╔══
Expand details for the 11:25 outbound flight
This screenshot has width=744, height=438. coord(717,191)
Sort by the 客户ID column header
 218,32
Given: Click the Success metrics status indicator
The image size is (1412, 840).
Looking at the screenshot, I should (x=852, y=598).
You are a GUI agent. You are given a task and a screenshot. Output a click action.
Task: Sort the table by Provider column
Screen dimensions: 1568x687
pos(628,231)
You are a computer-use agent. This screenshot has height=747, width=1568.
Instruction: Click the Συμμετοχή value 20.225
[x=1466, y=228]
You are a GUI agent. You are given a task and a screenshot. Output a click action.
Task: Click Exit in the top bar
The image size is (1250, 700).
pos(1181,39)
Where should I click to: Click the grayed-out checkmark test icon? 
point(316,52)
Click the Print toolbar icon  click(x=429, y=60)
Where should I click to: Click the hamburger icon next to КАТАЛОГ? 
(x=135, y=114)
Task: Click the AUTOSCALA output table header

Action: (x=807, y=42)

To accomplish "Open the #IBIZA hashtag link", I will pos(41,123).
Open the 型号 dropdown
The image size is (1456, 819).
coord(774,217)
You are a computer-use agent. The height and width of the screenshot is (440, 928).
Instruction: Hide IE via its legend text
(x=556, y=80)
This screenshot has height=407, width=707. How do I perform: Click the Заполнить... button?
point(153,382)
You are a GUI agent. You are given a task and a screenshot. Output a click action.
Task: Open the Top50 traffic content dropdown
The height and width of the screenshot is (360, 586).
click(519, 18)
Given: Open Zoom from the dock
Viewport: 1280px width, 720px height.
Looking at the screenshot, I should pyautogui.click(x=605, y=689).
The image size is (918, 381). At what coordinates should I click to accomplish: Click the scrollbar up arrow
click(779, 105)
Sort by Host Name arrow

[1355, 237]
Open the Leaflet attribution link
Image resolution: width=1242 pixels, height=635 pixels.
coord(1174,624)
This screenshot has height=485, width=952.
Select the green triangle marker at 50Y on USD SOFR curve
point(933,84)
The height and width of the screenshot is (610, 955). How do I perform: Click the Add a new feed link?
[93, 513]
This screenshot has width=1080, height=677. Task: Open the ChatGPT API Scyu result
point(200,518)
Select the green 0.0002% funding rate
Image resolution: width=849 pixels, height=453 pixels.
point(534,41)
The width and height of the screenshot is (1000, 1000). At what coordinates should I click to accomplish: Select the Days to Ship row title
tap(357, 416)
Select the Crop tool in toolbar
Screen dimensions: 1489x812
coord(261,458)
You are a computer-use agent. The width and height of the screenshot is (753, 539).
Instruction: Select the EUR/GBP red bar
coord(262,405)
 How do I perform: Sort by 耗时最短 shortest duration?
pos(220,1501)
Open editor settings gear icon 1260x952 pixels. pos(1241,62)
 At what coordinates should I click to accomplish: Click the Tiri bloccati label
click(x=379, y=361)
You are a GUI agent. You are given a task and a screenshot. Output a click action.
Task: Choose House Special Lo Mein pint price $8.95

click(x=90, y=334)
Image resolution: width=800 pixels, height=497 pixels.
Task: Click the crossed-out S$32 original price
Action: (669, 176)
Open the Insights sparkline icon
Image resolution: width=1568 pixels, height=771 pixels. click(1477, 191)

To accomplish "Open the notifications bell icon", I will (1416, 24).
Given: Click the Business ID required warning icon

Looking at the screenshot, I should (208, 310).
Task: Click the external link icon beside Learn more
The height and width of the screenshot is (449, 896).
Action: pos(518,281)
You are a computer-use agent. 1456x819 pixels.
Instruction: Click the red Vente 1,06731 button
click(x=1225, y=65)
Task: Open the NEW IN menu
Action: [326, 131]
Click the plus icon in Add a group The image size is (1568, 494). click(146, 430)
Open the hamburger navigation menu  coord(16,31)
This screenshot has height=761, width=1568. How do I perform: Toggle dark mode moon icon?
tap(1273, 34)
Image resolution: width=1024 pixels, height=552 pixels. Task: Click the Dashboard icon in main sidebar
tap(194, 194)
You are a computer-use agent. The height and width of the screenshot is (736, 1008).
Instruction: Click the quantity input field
╚══
**EXERCISE DIRECTIONS:**
Lines holding "computer": copy each one from the records above.

**WRITTEN REPLY:**
You are a computer-use agent. This screenshot has height=747, width=1568.
You are a computer-use agent. The height and width of the screenshot is (440, 928).
You are a computer-use agent. The width and height of the screenshot is (753, 539).
You are a computer-use agent. 1456x819 pixels.
You are a computer-use agent. The height and width of the screenshot is (736, 1008).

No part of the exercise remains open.